**Texte source**.
- - - - - - -
Entreprises allemandes en Tunisie Inflation, change et énergie les 3 chagrins de L’AHK
Si les entreprises allemandes installées chez nous continuent de croire en la Tunisie, chiffres à l’appui, elles viennent d’avertir par le truchement du dernier baromètre de la Chambre tuniso-allemande de l’industrie et du commerce (AHK) de l’urgence de trouver une solution à l’inflation du dinar tunisien, au taux de change et à la hausse des prix de l’énergie et des matières premières.
L’AHK a rarement mesuré des résultats aussi positifs ; seuls en 2007 et en 2010 des chiffres similaires ont été réalisés’’, atteste Jörn Bousselmi, DG de la Chambre tuniso-allemande de l’industrie et du commerce (AHK).
Le propos est clair : les entreprises allemandes continuent de croire en la Tunisie et la dernière édition du baromètre sur la situation et les perspectives des entreprises allemandes en Tunisie le dit sans ambages. Un baromètre issu d’une approche équilibrée qui cherche essentiellement à trouver les réponses aux questions sur le climat d'affaires, les investissements et la main-d'oeuvre et qui intègre, pour la première fois, les entreprises tunisiennes membres aux côtés des entreprises allemandes.
- - - - - - -
**Extrait des données**.
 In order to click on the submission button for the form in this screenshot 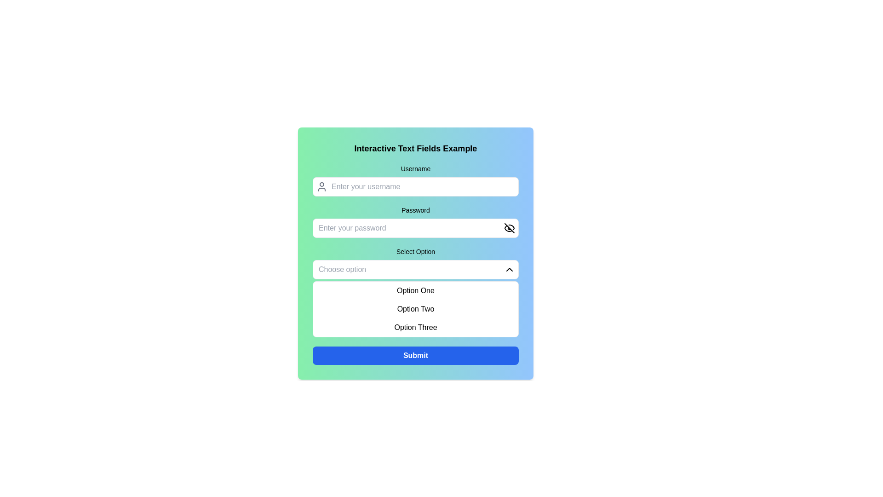, I will do `click(415, 355)`.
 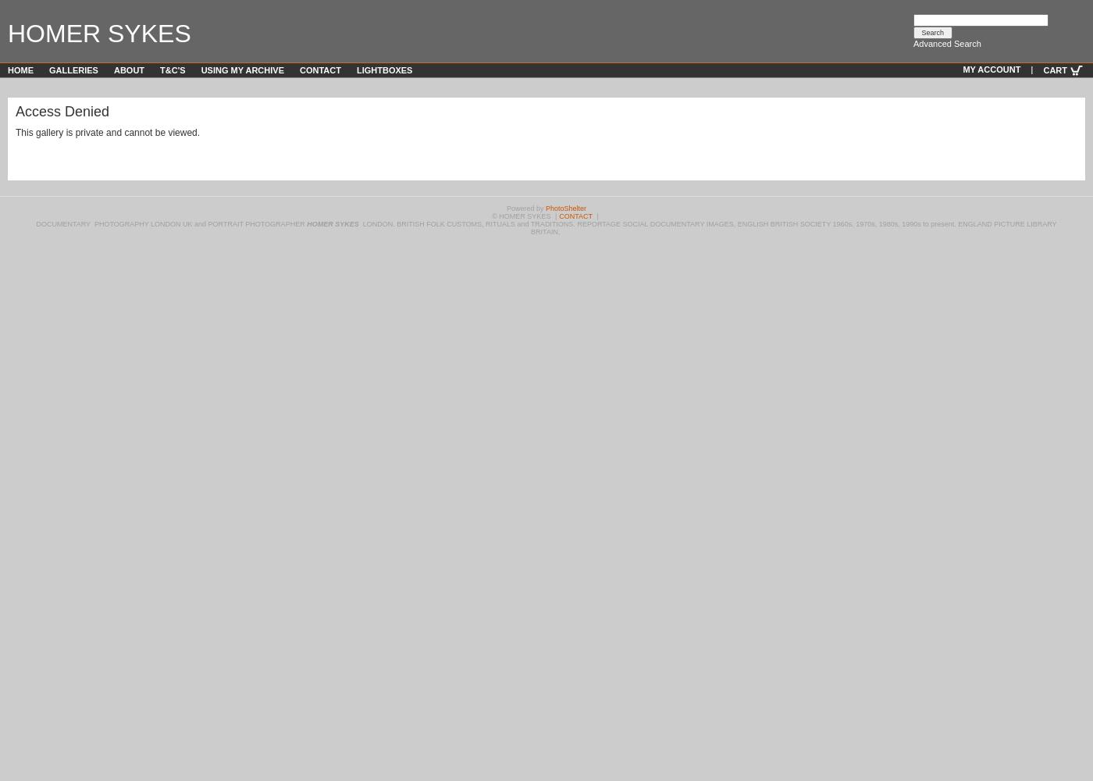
- - - - - - -
**Consigne**.
Prolongez l'article sur les entreprises allemandes en Tunisie en reprenant juste après sa dernière phrase.

**Réponse**.
‘’Un bilan positif mais on pourrait mieux faire’’
Les chiffres prouvent que ces entreprises ont deux fois plus confiance en leur propre capacité et 61% croient même en une amélioration du développement économique en Tunisie en 2019 malgré le climat général peu stable alors que 64% des entreprises ont enregistré une hausse positive de leur chiffre d’affaires en 2018. Cette hausse enregistrée depuis 2012 a atteint à nouveau cette année le record déjà enregistré avant la révolution (en 2007 et 2010) et, pour 2019, 68% des entreprises s’attendent à une augmentation du chiffre d’affaires et prévoient d’investir davantage. De plus, les entreprises exportatrices révèlent une ambiance encore plus positive et presque un entrepreneur sur deux juge la situation satisfaisante et si les investissements avaient augmenté de 12% en 2018, cette même hausse a été prévue à nouveau pour 2019. Côté embauche, 52% ont augmenté le nombre de leurs employés en 2018 et une entreprise sur deux prévoit d'accroître son effectif en 2019. Des chiffres à analyser pour en faire ressortir les tendances de confiance et c’est ce que tente Ibrahim Debbèche, président de L’AHK : ‘’Notre baromètre permet d’avoir le pouls des entreprises tuniso-allemandes auxquelles nous avons intégré le côté tunisien pour en élargir le spectre. Il est important de sentir la perception de ces entreprises allemandes par rapport à d’autres destinations en concurrence avec le site Tunisie. Le sentiment de confiance dans ce site persiste, que ce soit au niveau du CA que ceux de l’évolution des effectifs et de la volonté d’investir de la majorité. Les chiffres montrent cette confiance.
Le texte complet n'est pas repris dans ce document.